Automatic final-answer grading for ORM has known imperfections (false positives) that can degrade ORM targets (Section 2.5).
Stability and scalability of active learning
Iterative retraining of the selector (PRMselector) during collection was unstable in preliminary tests (Section 4.2).
Active learning might reduce sample diversity when selection approaches the pool size (200 selected out of 1000), slightly undercutting gains (Section 4.2).
Potential test contamination
The MATH test set likely exists online; although precautions were taken (Appendix A decontamination; Section 6.3 discussion), undetected overlap could inflate absolute scores. The relative comparisons are less likely to be affected, and OOD results mitigate this concern (Section 6.3).
Computation and data cost
Collecting step-level human labels is expensive; while active learning improves efficiency (~2.6×), deploying this widely requires significant infrastructure and labeling expertise (Sections 2.4, 4.2).
Scoring bias with product reduction
Multiplying step probabilities slightly penalizes longer solutions (Appendix F.2). Table 4 suggests minimal effect here, but different domains with longer chains might be more sensitive.

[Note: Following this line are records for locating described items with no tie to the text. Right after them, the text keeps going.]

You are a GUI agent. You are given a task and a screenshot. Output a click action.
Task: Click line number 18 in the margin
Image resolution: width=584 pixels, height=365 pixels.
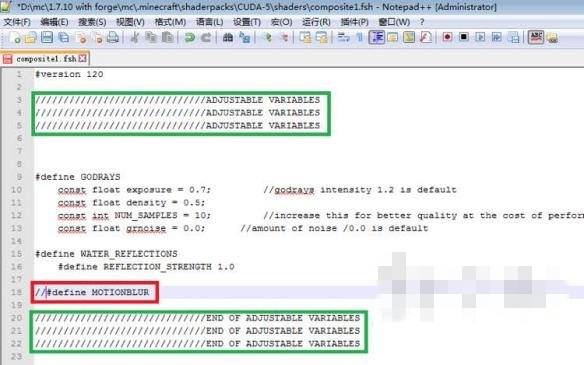pos(16,292)
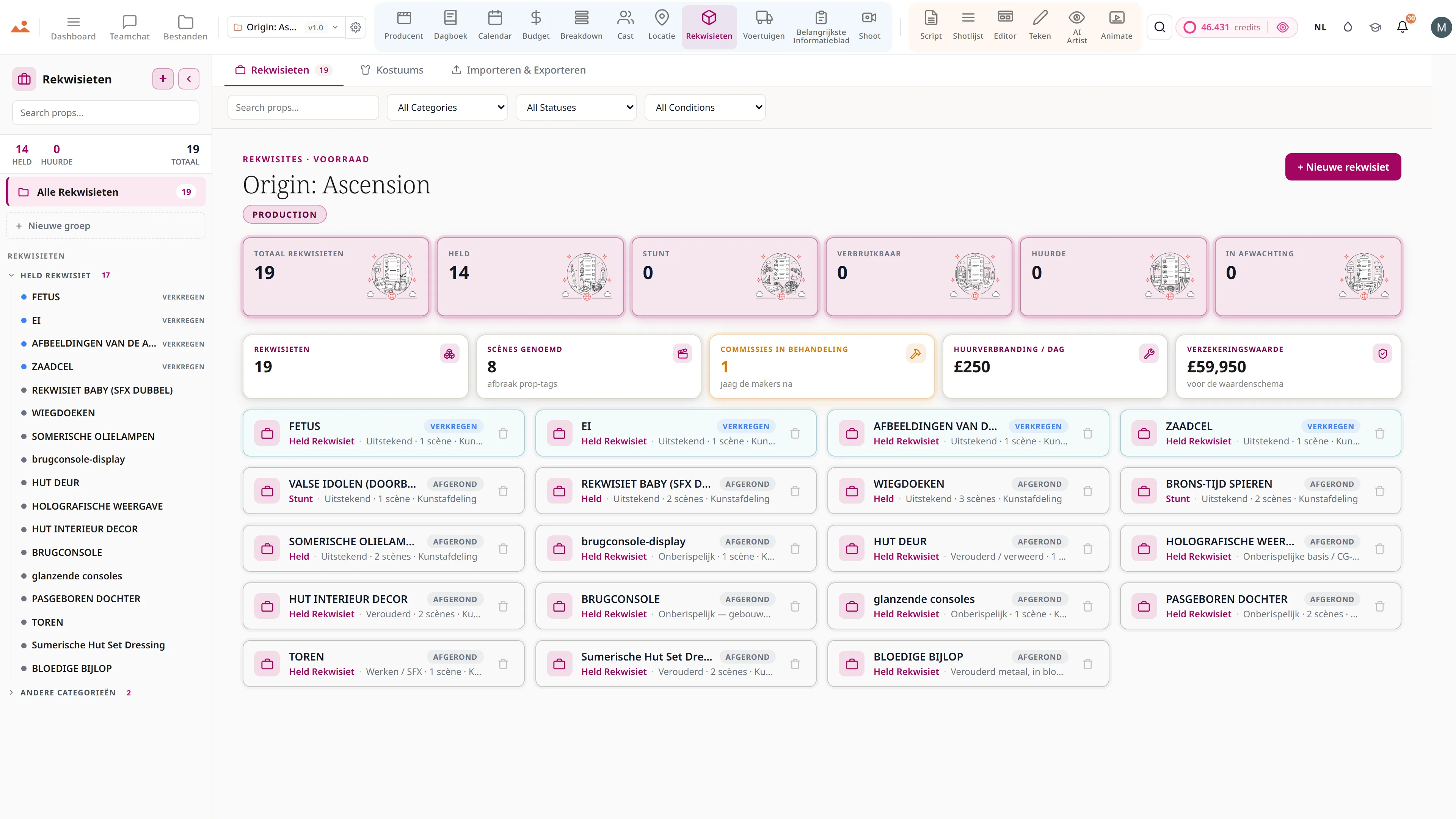The image size is (1456, 819).
Task: Open the Importeren & Exporteren tab
Action: point(518,70)
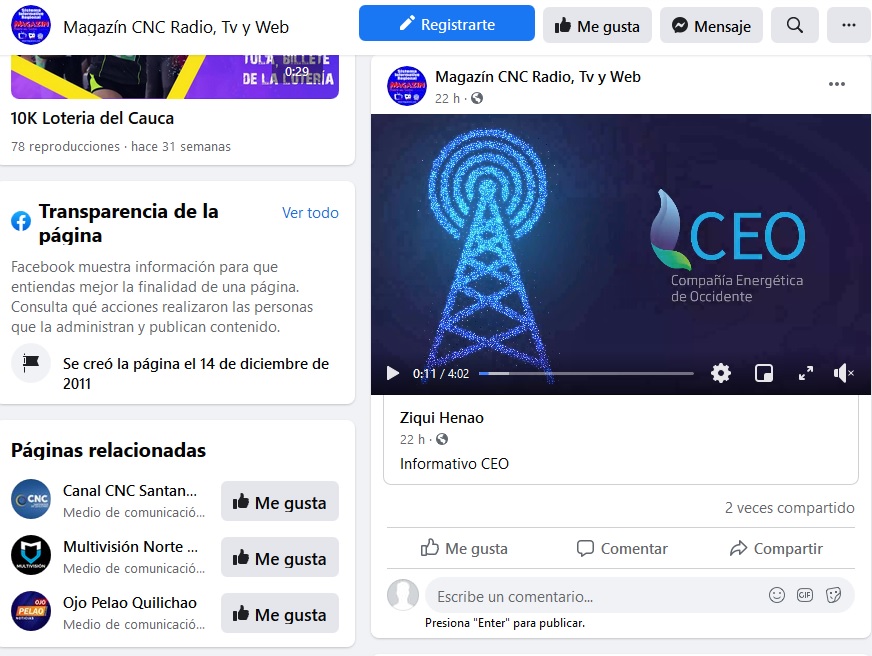Unmute the video speaker icon
This screenshot has width=872, height=656.
click(x=844, y=373)
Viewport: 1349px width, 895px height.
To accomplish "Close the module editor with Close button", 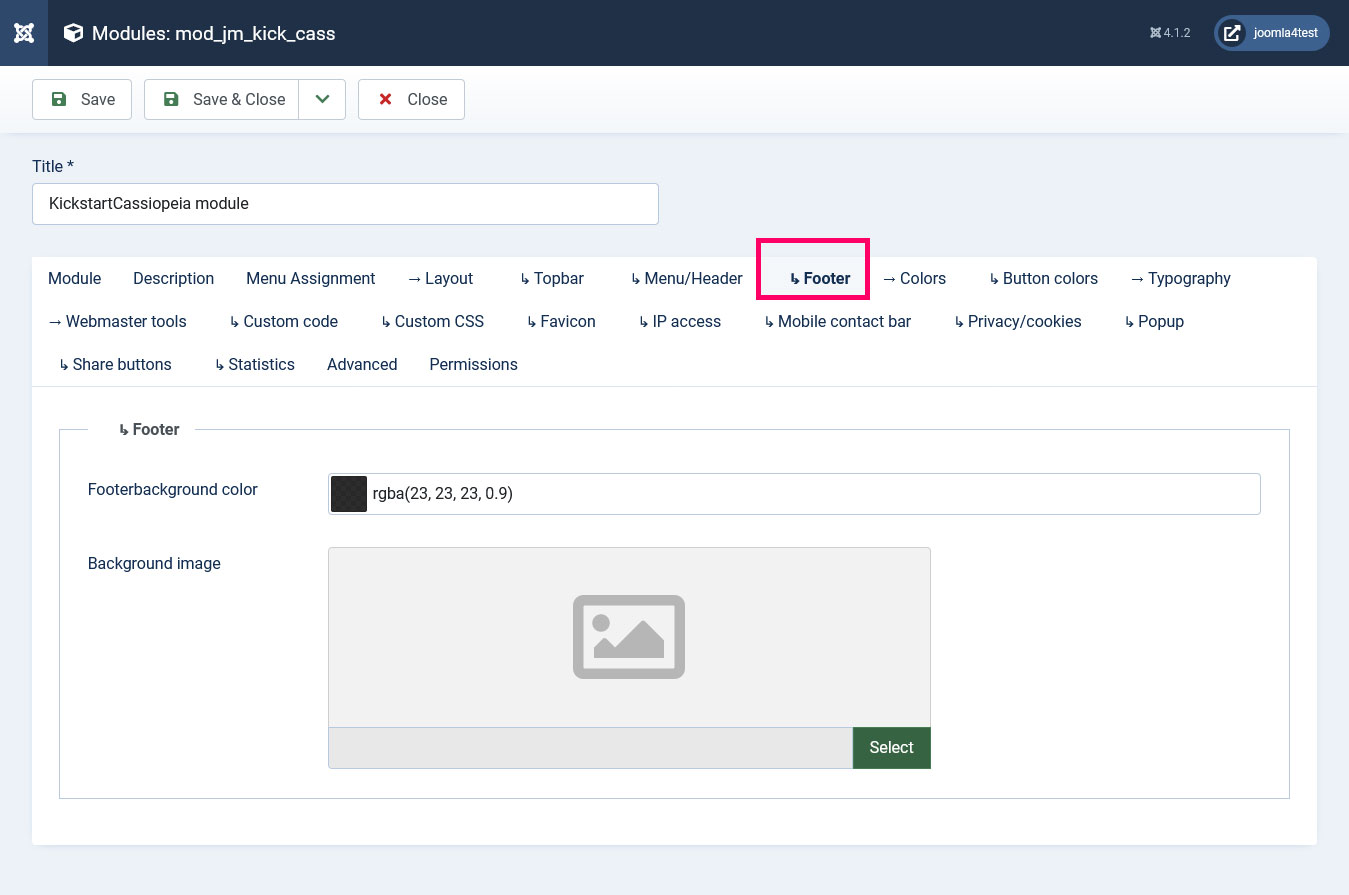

7. Implications and Future Directions¶

How this changes the landscape
It provides strong evidence that supervising the reasoning process—not just outcomes—yields reward models that better guide search through chains-of-thought, especially as the number of candidate solutions grows (Figure 3).
For alignment and safety, process supervision directly rewards transparent, human-endorsed reasoning steps, which may reduce incentives for shortcut strategies and lowers the “alignment tax” (Section 6.2).
Enabled follow-ups
Integrate PRMs into reinforcement learning to improve the generator itself, not just search over its samples (Section 2.1 notes this as a natural next step).
Explore iterative, stable active-learning loops with stronger theoretical grounding and better selectors (Section 4.2).
Extend to domains beyond math: programming, scientific reasoning, medical decision-making—especially where final answers are ambiguous or uncheckable.
Go beyond “first error” supervision to shape entire reasoning trajectories, including error recovery and robustness to detours (Section 2.6 suggests this would give process supervision an even larger information advantage).
Improve calibration and uncertainty estimation of PRMs to reduce the remaining false positives/negatives observed in Appendix I.
Practical applications
Deploy PRM-guided search for math tutoring, automated theorem proving assistance, and educational tools where step-by-step validation is critical.
Use PRM800K as a benchmark and pretraining resource for step-level feedback models across math-related tasks.

Overall, the paper demonstrates—empirically and at scale—that supervising the reasoning process enables more reliable selection among chains-of-thought than supervising outcomes alone. The open-sourced PRM800K dataset and the synthetic supervision methodology provide a foundation for broader, reproducible research on reasoning-aware reward models.